==== Provided information ====

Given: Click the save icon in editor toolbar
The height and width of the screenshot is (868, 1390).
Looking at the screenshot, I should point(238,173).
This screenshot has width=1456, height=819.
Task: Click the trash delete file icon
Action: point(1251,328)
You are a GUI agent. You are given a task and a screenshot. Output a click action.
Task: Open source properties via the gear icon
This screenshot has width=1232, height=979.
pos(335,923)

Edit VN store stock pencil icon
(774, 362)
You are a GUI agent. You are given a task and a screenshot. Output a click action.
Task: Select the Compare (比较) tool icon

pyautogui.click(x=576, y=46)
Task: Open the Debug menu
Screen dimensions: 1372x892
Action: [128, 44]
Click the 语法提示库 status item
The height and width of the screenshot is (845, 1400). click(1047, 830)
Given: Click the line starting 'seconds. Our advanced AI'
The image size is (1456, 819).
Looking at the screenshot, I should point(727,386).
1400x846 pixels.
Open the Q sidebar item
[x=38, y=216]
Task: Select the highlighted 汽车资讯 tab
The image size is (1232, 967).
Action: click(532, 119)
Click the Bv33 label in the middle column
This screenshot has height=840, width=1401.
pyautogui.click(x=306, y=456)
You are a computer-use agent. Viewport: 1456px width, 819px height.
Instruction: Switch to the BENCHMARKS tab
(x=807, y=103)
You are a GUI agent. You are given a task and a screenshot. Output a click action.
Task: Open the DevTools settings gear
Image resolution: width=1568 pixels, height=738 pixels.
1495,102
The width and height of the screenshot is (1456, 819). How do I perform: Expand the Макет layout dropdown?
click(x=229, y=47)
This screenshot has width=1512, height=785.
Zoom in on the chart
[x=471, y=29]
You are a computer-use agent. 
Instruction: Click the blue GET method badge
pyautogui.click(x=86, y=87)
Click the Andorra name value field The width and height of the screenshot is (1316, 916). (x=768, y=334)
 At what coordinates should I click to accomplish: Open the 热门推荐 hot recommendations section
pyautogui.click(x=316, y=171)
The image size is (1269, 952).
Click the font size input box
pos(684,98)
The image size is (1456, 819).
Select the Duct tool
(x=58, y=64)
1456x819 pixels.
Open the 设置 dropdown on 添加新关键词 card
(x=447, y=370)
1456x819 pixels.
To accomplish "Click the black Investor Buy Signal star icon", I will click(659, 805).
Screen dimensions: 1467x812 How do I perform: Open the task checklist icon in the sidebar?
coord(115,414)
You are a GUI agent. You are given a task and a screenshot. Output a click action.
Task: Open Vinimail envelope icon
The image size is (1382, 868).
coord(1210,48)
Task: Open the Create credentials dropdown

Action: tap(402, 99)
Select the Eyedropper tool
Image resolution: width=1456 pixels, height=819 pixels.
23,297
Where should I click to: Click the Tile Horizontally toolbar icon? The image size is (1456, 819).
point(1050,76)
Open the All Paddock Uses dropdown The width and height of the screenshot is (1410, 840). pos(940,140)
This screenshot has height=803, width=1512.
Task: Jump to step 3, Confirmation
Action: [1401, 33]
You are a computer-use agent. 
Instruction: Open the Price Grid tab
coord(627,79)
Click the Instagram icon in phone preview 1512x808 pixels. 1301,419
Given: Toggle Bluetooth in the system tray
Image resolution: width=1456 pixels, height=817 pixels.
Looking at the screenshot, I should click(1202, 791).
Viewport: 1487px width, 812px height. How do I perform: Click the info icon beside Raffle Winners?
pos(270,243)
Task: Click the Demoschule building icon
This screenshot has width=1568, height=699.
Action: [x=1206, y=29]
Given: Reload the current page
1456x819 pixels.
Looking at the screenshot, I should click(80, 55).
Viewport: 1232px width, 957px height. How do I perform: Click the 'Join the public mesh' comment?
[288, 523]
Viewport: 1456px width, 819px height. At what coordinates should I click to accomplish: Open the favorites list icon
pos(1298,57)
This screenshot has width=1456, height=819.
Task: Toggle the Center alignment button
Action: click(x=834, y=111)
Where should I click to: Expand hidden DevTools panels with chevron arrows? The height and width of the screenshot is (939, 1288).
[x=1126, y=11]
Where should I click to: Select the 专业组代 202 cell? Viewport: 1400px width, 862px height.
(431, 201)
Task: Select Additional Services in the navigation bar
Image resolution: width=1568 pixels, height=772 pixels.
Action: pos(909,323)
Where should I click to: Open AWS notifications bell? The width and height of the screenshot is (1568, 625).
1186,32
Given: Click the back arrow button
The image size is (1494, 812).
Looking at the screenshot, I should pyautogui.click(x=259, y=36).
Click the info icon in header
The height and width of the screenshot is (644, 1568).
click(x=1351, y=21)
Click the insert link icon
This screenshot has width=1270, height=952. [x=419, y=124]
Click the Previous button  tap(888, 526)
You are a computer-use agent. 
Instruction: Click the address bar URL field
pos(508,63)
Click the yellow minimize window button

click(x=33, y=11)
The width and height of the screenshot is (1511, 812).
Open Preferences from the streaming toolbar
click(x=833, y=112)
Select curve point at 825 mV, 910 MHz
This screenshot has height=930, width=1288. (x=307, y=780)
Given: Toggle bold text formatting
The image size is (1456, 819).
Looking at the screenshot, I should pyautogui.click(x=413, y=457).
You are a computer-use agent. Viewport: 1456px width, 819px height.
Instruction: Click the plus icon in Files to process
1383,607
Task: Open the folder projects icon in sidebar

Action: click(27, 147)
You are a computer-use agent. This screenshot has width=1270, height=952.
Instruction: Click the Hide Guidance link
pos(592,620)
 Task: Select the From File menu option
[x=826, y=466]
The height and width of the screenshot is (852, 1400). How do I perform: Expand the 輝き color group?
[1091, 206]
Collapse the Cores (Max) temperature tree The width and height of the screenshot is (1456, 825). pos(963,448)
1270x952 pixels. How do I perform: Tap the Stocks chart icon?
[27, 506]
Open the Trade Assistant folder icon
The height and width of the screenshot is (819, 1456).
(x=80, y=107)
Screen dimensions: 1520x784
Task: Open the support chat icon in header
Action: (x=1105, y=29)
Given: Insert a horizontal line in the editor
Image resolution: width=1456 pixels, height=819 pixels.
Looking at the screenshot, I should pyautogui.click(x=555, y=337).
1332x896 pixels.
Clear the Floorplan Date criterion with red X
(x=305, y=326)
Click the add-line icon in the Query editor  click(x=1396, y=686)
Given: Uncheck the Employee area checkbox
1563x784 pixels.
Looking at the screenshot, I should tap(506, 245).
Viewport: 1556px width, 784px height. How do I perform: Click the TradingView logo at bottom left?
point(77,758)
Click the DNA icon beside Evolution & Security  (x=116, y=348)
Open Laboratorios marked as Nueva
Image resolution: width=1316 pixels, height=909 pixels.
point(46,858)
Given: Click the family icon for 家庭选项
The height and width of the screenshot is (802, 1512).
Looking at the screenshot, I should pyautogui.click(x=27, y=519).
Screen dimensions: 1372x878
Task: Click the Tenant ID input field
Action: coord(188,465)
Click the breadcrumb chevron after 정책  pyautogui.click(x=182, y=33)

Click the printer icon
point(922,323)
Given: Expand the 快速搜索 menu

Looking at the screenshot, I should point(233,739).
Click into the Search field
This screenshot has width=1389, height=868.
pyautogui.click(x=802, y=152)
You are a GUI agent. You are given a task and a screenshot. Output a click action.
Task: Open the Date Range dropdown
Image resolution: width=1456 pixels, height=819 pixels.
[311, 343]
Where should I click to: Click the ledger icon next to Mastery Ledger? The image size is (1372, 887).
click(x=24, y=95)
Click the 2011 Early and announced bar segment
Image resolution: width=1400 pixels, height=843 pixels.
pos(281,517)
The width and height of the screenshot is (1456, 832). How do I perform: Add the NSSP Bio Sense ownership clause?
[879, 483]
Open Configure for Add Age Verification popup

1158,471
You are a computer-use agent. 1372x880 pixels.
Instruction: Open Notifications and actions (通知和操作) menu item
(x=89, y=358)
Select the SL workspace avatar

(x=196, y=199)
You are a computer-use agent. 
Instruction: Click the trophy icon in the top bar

====

# Exercise brief
Wherever the word "editor" occurs in the data, copy that whole line.

# Solution to this problem
Given: Click the save icon in editor toolbar
Given: Insert a horizontal line in the editor
Click the add-line icon in the Query editor  click(x=1396, y=686)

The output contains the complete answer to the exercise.